The easy answer is yes, it is possible to support the troops even if you don’t approve of what they’re doing. But that then asks the question of “how?”

You can’t really explain it away and pooh-pooh the idea by saying that the troops are merely following orders. After all, we loathe and hate the Nazis, the majority of whom were “just following orders.” And we’re in a lesser position to support them because unlike most of the Nazis, American soldiers volunteer for service. They are not conscripted.

So it can’t be a facially “they’re doing their job” issue, can it? I mean, given the climate today, where nearly everyone who is in has either enlisted or reenlisted (or renewed their commission) during the GWOT or the war in Iraq, it’s hard to say they’re just doing their job.

But perhaps this war isn’t their job. After all, the military is part of the Department of Defense. Usually, a Defensive posture doesn’t involve invading another country. Maybe, just maybe, the current war is tangential to the primary job of the military, which is to provide for our nation’s defense. Perhaps those who reenlisted in the military did so out of a sense of obligation, a sense of not abandoning his or her comrades in arms? Maybe it’s the knowledge that these people stay in, or join initially, to support a military service that is spread thin fighting two wars in foreign nations where security has a much different meaning than here. Perhaps they stay on because they know that there is little help coming. Perhaps they feel as stuck in their situation as many office workers feel locked-in to their jobs. The troops in the field have almost no control over what they do or where they go – indeed, they must “just follow orders,” or spend time in jail and face a lifetime of inability to find more than minimum wage employ…

Perhaps it’s possible to save the ire one feels not for the dog who runs around the track, but to spend it on the kennel owner who sends it out to run, to earn the owner’s keep. The dog could run away, but at what cost to itself?

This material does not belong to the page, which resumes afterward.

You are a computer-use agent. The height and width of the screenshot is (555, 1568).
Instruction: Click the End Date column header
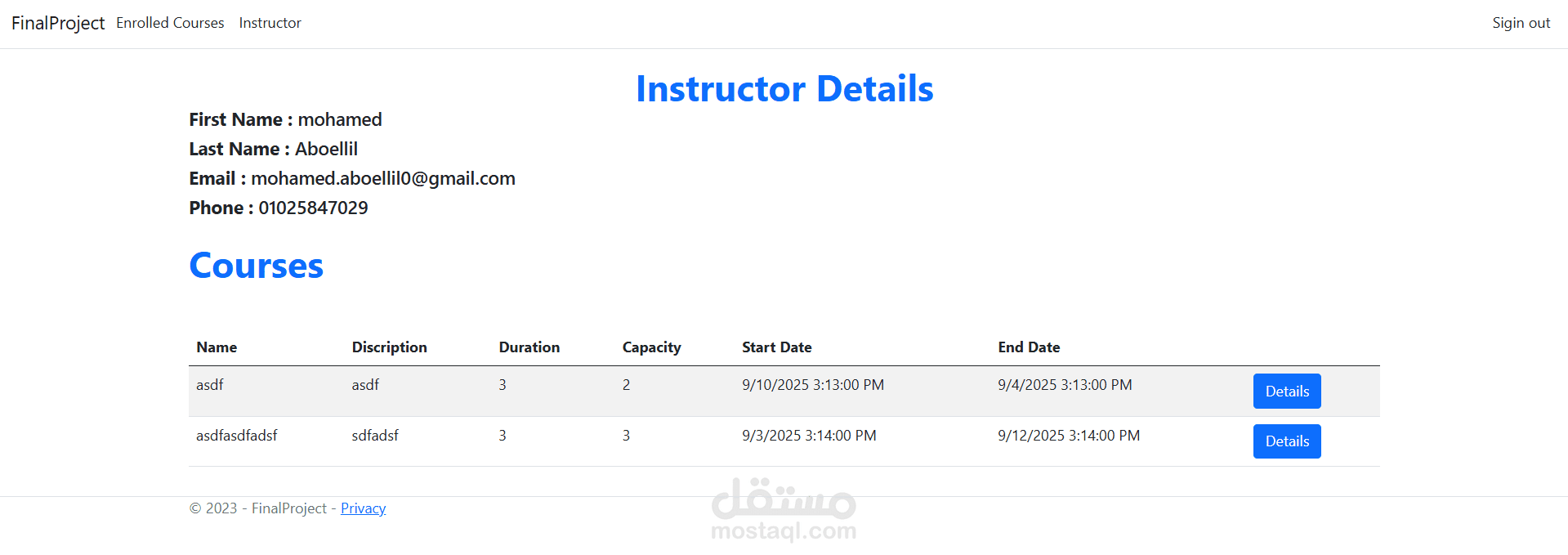(1029, 347)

I think that it’s possible to support the troops even if you don’t agree with their mission, just as I think it’s possible to send them off to war even if you dislike them. I don’t see it as any different than still loving your child who dropped out of college. You might not like that he did it, but he’s still your son, and you want the best for him out of his situation.

What do you think?


Hannelie said...

I agree eventhough we all don't like to hear about war and soldiers we can at least remember that those men are human too and need most support from the public and try to understand,none of those men are out there because they want to be killing machines but chose tha job because they want to protect and serve.

Bellejar said...

I had a good friend who was a Vietnam vet who had a really hard time coming after Vietnam working in special forces finding out how much the American people did not support their mission. He was really messed up from it. That being said I think whether or not one could support the troops without supporting their mission might turn more on their perception than my own. Just a thought.

Weary Hag said...

As always, interesting topic, Steve.

I was thinking while reading this about the horrible reception our soldiers got when they returned from Vietnam. I think the American public today will be much more guarded, reserved, and conscious of the long term negative effects resentment can have on our men in the military. At least, I can only hope so.

What happened toward the end of Vietnam was an utter disgrace and can never be fully compensated for.

I loved what you said in your last line to the effect that we can still love the child even if he/she acts in a way that we don't fully approve. I'm with you wholeheartedly on that.

(and thanks tons for the well wishes and thoughtful comments during my recent ordeal ... muchly appreciated!)